One of the largest and oldest helicopter services companies in the United States, Keystone Helicopter Corporation both operates a fleet of turbine helicopters and provides a range of maintenance and engineering services to OEMs. David Soyka takes off to plot this company’s “fly Wright” vertical growth.
What goes up doesn’t necessarily have to come down. While Keystone Helicopter Corporation operates, maintains and engineers aircraft noted for their singular ability to go straight up and come down the same way, from a business perspective, it’s better to maintain a steadily rising altitude. This is the trajectory the company has been on for more than 50 years.
Keystone was founded in 1953 by Peter Wright, a former U.S. Navy dive-bomber pilot who, during World War II, belonged to the famed Flying Tigers unit that transported arms and other materials in support of Chinese resistance to the Japanese. The company’s first helicopter was the type you’d see in an episode of the old M*A*S*H television series, and was contracted for a variety of services, ranging from offshore oil transport, logging operations, charter flights, aerial mosquito spraying and even Santa Claus landings. As a DailyLocal.com profile of the company points out, “Keystone has come a long way from the company that started with $50,000 in investment capital and one Bell 47G in 1953. ‘Most cars were faster than helicopters in the early days,’ said Peter Wright Jr., son of founder Peter Wright. ‘When we flew passengers to New York we didn’t fly over the turnpike, we didn’t want them to realize how slow it was.’”

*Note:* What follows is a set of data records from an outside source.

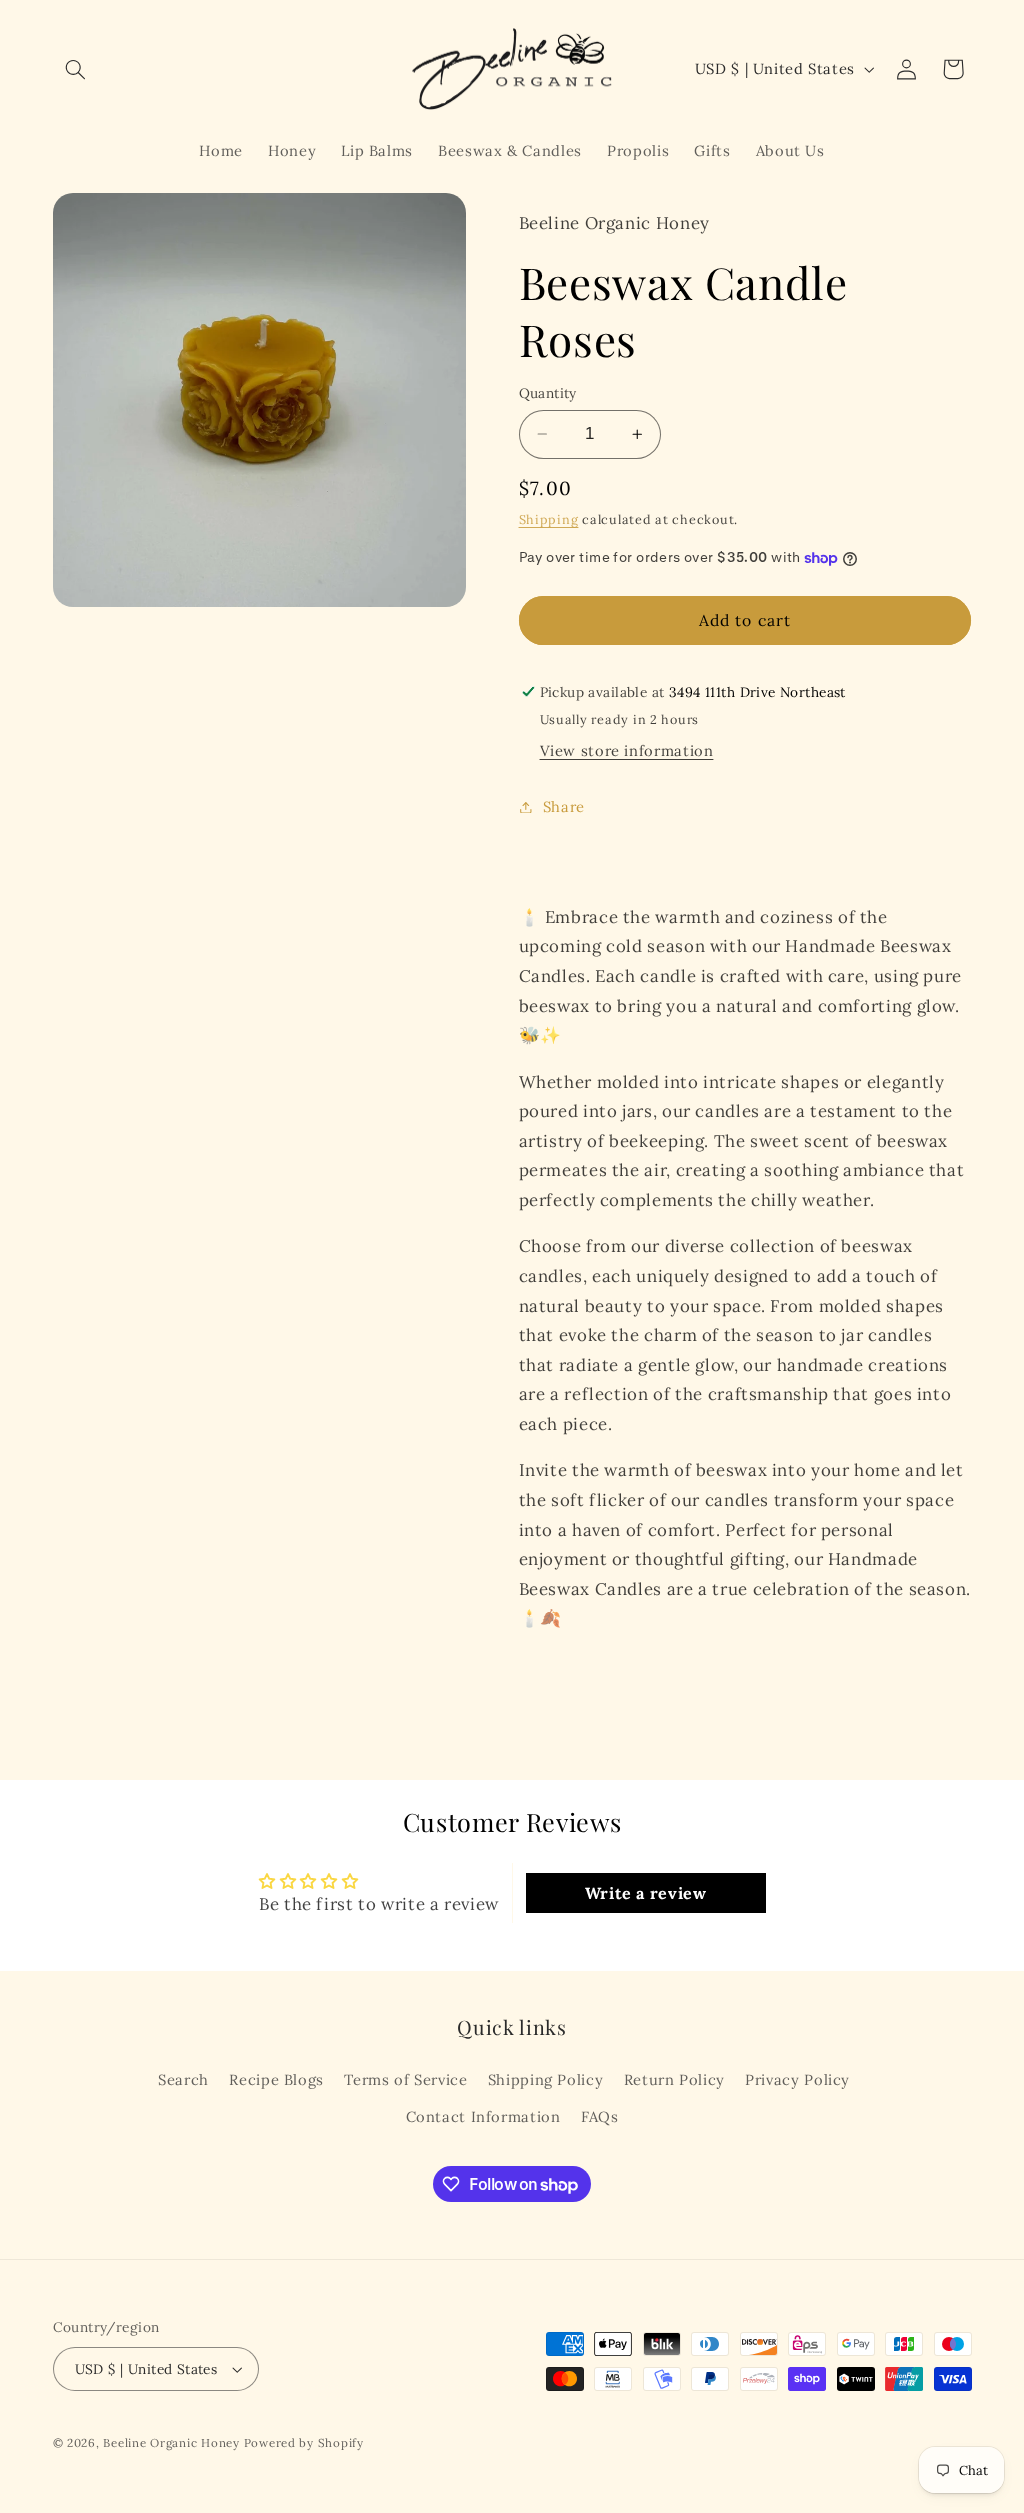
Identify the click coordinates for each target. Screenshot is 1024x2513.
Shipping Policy (545, 2079)
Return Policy (674, 2079)
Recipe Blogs (276, 2079)
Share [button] (564, 806)
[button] (76, 69)
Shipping (549, 519)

Today, Keystone operates a fleet of 34 highly complex twin turbine engine helicopters based in 28 locations and employs 140 pilots throughout the Northeast for air medical operations. In half the cases, Keystone owns the helicopter and provides “turnkey” service to a hospital, and for the other half provides pilots, mechanics and maintenance for a hospital-owned craft.
Initially based out of Philadelphia airport in the keystone state of Pennsylvania, the company relocated within the state to West Chester in 1972 where it had the capability to perform helicopter repair and maintenance. “We were making good money flying,” notes Rick Hinkle, vice president of marketing and business development, “but we found we could make even more money providing third-party maintenance.” This led to the formation of four distinct business units, which together currently account for 60 percent of revenues. In addition to the medical Flight Services, Keystone has dedicated divisions for:
• Helicopter Services: factory-authorized full-service maintenance and completion center for rotorcraft for major helicopter manufacturers such as Agusta, Bell, Eurocopter, MD Helicopter and Sikorsky; a portion of this business is to provide “mission capabilities,” i.e. search and rescue, medical, police or other specialized equipment kits that fulfill a specialized function;
• Engine Services: authorized Roll-Royce, P&W Canada, Honeywell, and Turbomeca maintenance center that provides complete engine overhaul and testing;
• Engineering: provides design, development and certification engineering services for aviation modifications and applications.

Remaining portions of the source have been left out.